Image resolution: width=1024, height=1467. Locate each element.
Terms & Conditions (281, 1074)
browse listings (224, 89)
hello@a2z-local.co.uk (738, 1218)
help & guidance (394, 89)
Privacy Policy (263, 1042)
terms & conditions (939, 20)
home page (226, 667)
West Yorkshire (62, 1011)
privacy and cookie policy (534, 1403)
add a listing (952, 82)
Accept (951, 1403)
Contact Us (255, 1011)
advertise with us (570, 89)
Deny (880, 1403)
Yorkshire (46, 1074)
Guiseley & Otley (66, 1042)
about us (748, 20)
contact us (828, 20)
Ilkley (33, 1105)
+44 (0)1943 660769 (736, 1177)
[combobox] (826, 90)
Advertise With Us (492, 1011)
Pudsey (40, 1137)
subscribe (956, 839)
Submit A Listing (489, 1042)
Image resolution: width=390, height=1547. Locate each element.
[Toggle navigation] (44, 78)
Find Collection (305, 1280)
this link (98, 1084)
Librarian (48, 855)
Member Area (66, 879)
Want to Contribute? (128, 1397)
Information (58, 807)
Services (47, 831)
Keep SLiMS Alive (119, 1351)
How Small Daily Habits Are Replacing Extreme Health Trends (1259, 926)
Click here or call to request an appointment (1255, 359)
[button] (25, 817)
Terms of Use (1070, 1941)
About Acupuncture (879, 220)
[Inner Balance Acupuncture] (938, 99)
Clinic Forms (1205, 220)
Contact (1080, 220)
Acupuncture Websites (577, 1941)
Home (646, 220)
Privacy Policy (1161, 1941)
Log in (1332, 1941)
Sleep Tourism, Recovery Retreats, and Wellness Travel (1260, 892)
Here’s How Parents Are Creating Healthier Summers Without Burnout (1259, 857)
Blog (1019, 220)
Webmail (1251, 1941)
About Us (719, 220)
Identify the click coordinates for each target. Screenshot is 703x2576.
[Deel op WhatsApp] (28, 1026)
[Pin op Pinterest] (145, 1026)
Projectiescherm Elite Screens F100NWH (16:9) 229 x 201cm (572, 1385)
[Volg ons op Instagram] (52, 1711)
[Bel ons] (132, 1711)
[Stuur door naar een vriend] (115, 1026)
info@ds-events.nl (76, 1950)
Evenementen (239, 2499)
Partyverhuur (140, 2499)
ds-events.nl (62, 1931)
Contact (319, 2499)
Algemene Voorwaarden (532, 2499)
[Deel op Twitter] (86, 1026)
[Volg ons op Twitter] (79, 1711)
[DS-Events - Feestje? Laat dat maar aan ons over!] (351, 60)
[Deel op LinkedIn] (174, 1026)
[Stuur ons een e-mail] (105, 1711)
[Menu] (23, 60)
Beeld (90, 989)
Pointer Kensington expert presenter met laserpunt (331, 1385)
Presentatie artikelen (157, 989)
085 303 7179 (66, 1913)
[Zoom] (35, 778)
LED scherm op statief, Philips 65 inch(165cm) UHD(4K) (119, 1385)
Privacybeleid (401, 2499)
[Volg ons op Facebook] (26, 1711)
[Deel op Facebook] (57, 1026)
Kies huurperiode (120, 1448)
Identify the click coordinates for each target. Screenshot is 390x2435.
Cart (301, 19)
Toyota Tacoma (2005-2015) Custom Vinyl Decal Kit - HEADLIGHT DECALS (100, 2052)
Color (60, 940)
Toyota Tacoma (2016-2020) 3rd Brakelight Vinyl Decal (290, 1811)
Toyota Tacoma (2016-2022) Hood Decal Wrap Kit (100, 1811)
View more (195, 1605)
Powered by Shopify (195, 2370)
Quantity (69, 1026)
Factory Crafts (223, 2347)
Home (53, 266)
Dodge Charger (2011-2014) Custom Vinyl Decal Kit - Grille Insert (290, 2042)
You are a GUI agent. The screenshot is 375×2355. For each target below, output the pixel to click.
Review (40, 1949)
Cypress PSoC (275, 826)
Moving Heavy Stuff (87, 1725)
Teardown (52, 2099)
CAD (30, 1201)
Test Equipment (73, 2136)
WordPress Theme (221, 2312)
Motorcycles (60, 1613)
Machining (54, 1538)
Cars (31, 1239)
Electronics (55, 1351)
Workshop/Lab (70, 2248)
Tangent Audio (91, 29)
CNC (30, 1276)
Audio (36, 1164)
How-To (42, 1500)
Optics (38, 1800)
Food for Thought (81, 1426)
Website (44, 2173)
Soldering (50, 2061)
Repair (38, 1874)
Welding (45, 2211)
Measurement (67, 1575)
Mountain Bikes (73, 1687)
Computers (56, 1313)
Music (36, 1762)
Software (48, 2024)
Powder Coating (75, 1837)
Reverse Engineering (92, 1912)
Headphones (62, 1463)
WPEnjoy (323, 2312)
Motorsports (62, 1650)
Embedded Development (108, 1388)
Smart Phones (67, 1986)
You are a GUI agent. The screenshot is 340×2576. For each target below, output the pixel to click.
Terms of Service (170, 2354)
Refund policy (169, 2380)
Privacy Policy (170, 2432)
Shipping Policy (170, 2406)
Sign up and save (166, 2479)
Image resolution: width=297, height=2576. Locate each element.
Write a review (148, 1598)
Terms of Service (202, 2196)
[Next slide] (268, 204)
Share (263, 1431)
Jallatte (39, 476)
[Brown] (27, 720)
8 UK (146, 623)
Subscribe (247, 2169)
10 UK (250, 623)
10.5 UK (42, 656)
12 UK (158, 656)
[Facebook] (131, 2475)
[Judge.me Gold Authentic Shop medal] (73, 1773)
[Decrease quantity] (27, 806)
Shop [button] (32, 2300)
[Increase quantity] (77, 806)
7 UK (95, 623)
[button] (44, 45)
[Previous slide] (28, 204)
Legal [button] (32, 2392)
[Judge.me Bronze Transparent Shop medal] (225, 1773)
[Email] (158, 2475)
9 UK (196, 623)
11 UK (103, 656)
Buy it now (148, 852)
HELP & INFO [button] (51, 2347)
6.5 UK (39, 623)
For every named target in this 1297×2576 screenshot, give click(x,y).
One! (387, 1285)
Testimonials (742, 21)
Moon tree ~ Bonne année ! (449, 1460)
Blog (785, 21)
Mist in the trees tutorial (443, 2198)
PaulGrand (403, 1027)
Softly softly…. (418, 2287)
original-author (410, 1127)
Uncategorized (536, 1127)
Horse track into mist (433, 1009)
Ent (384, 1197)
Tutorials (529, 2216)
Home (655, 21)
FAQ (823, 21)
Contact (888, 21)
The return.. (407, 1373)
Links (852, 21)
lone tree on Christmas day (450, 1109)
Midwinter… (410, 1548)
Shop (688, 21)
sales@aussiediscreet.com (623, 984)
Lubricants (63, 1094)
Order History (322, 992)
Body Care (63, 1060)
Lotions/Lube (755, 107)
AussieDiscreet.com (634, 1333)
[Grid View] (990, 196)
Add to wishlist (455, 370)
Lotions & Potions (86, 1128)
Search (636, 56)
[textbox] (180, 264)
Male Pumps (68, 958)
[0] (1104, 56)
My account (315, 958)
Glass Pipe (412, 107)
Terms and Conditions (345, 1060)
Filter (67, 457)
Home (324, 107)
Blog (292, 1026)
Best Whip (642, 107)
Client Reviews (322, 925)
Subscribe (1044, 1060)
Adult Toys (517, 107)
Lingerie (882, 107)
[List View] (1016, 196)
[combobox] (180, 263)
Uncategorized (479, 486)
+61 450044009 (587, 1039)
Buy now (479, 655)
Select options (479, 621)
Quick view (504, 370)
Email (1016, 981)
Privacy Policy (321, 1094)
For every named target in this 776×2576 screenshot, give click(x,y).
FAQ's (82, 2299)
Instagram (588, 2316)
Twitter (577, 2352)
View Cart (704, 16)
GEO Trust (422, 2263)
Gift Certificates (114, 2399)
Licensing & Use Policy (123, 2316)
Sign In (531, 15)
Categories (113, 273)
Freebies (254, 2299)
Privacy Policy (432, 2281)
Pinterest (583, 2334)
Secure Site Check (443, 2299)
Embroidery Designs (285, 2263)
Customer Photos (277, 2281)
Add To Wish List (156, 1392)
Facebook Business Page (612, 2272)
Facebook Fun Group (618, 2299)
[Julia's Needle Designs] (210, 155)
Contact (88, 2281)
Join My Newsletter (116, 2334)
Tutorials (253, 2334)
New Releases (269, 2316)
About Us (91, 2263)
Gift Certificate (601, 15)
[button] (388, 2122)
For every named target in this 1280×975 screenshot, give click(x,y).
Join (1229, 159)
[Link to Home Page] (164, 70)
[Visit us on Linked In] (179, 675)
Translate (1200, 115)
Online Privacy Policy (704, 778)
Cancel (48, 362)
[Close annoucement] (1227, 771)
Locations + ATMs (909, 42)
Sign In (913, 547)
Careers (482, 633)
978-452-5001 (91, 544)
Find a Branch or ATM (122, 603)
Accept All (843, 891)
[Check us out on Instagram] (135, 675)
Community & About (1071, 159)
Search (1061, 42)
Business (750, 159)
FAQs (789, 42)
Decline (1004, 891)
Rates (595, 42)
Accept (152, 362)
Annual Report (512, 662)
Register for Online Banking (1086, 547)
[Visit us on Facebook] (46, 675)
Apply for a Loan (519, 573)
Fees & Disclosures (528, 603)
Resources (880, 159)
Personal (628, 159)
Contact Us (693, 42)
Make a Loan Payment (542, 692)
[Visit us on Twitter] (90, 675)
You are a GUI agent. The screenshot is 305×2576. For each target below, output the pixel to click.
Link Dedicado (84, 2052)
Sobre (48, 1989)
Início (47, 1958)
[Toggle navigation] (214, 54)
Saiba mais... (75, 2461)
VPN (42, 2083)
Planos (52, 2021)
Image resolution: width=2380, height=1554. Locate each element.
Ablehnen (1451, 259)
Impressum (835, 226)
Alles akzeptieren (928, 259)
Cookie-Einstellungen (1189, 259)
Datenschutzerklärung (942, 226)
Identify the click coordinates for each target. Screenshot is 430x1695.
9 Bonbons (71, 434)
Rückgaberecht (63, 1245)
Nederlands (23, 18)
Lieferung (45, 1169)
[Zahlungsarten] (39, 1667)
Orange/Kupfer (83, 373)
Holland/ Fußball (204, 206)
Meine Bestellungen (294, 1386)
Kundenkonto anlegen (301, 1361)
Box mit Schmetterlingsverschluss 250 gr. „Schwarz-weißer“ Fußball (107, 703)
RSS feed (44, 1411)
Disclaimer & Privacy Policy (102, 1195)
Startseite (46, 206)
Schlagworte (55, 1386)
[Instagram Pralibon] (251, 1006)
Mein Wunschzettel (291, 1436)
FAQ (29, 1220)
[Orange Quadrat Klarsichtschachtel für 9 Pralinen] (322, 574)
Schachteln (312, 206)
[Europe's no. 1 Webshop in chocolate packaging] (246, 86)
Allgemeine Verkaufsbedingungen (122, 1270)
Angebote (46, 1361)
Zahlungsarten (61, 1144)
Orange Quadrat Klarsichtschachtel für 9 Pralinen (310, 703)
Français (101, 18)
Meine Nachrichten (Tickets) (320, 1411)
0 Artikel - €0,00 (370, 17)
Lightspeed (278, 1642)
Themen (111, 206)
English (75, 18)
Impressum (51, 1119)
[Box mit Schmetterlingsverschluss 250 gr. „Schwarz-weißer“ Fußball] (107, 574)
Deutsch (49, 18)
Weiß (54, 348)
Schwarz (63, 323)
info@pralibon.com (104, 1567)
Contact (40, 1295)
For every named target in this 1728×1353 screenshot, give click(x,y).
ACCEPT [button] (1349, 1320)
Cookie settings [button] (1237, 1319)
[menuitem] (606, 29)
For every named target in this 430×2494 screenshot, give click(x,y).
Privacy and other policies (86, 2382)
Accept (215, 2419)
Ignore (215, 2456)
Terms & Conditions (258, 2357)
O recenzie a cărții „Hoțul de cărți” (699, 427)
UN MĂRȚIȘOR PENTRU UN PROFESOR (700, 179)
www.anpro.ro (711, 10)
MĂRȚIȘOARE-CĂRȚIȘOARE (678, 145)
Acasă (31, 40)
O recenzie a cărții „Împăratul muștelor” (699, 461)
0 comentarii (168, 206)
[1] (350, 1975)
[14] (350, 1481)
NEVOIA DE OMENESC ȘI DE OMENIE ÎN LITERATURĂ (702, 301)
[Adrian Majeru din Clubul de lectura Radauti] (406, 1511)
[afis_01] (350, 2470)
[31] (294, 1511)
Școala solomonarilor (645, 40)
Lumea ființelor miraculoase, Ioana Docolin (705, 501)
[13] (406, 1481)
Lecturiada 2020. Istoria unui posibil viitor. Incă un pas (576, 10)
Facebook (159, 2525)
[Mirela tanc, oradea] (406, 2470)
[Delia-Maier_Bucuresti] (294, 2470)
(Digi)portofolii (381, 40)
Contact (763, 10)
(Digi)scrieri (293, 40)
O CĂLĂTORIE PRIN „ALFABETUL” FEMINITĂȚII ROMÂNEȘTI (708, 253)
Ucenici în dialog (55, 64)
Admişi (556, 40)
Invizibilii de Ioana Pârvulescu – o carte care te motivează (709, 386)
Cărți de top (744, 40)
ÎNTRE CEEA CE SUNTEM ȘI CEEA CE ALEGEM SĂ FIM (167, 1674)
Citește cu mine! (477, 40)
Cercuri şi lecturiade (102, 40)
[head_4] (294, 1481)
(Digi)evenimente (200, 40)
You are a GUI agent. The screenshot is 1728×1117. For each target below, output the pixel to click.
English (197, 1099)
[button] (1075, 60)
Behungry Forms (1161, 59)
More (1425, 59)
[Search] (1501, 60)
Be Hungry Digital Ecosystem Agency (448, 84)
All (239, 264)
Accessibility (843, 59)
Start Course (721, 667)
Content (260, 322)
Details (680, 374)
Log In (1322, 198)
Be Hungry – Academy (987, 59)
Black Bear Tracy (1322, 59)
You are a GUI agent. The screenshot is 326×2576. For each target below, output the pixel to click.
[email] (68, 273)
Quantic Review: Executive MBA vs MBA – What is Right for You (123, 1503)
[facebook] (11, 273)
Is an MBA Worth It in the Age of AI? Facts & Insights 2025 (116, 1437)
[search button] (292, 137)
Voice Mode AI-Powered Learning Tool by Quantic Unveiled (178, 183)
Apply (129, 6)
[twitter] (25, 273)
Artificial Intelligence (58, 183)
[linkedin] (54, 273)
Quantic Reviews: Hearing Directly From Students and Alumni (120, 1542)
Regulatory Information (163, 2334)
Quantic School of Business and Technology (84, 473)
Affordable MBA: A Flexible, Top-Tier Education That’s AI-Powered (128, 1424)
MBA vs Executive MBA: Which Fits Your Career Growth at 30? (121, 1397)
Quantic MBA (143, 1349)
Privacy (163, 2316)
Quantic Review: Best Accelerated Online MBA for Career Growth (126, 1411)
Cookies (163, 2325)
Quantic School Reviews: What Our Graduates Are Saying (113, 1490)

────────────────────────────────────────

Prompt: Reproduce exactly the lines above from the line with "[textbox] (180, 264)" to the line with "Translate (1200, 115)", including both, and add nothing.

Result below:
[textbox] (180, 264)
Male Pumps (68, 958)
[0] (1104, 56)
My account (315, 958)
Glass Pipe (412, 107)
Terms and Conditions (345, 1060)
Filter (67, 457)
Home (324, 107)
Blog (292, 1026)
Best Whip (642, 107)
Client Reviews (322, 925)
Subscribe (1044, 1060)
Adult Toys (517, 107)
Lingerie (882, 107)
[List View] (1016, 196)
[combobox] (180, 263)
Uncategorized (479, 486)
+61 450044009 (587, 1039)
Buy now (479, 655)
Select options (479, 621)
Quick view (504, 370)
Email (1016, 981)
Privacy Policy (321, 1094)
For every named target in this 776×2576 screenshot, give click(x,y).
FAQ's (82, 2299)
Instagram (588, 2316)
Twitter (577, 2352)
View Cart (704, 16)
GEO Trust (422, 2263)
Gift Certificates (114, 2399)
Licensing & Use Policy (123, 2316)
Sign In (531, 15)
Categories (113, 273)
Freebies (254, 2299)
Privacy Policy (432, 2281)
Pinterest (583, 2334)
Secure Site Check (443, 2299)
Embroidery Designs (285, 2263)
Customer Photos (277, 2281)
Add To Wish List (156, 1392)
Facebook Business Page (612, 2272)
Facebook Fun Group (618, 2299)
[Julia's Needle Designs] (210, 155)
Contact (88, 2281)
Join My Newsletter (116, 2334)
Tutorials (253, 2334)
New Releases (269, 2316)
About Us (91, 2263)
Gift Certificate (601, 15)
[button] (388, 2122)
For every named target in this 1280×975 screenshot, give click(x,y).
Join (1229, 159)
[Link to Home Page] (164, 70)
[Visit us on Linked In] (179, 675)
Translate (1200, 115)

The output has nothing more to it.